_THE PROBLEM:_ Take every line from the data that has the word "agent" in it.

_INFORMATION GIVEN:_
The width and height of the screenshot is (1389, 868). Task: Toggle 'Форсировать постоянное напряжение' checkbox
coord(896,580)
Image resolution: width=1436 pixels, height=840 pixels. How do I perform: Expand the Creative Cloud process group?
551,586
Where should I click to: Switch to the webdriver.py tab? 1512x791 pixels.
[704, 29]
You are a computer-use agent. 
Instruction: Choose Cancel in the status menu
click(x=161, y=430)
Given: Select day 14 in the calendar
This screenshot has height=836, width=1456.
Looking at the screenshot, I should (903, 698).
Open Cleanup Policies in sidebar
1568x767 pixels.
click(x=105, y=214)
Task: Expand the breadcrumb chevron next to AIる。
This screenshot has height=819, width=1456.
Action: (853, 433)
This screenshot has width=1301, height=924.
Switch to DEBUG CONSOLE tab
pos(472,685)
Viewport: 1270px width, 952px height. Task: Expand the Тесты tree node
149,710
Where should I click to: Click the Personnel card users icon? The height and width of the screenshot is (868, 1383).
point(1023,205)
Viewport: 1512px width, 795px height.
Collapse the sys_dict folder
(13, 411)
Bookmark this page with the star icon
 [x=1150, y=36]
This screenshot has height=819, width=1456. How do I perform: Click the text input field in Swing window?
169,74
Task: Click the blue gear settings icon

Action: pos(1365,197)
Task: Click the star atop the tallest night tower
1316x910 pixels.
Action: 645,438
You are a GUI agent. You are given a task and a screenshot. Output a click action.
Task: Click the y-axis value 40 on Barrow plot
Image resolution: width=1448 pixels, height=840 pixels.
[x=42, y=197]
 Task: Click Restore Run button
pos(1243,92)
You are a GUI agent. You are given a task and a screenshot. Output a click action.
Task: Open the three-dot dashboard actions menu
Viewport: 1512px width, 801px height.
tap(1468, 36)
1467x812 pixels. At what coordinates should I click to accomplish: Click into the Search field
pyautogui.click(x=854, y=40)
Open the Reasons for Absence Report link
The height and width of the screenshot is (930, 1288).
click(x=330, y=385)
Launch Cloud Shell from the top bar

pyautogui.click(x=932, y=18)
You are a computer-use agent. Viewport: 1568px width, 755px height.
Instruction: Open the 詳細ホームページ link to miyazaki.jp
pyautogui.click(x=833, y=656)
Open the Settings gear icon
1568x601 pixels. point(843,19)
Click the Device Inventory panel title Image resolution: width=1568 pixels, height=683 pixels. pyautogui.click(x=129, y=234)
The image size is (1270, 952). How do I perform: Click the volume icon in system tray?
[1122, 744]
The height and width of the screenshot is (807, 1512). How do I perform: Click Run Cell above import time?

_SOLVED PROBLEM:_
You are a computer-use agent. 
You are a GUI agent. You are given a task and a screenshot. Output a click action.
You are a GUI agent. You are given a task and a screenshot. Output a click action.
You are a computer-use agent. Viewport: 1568px width, 755px height.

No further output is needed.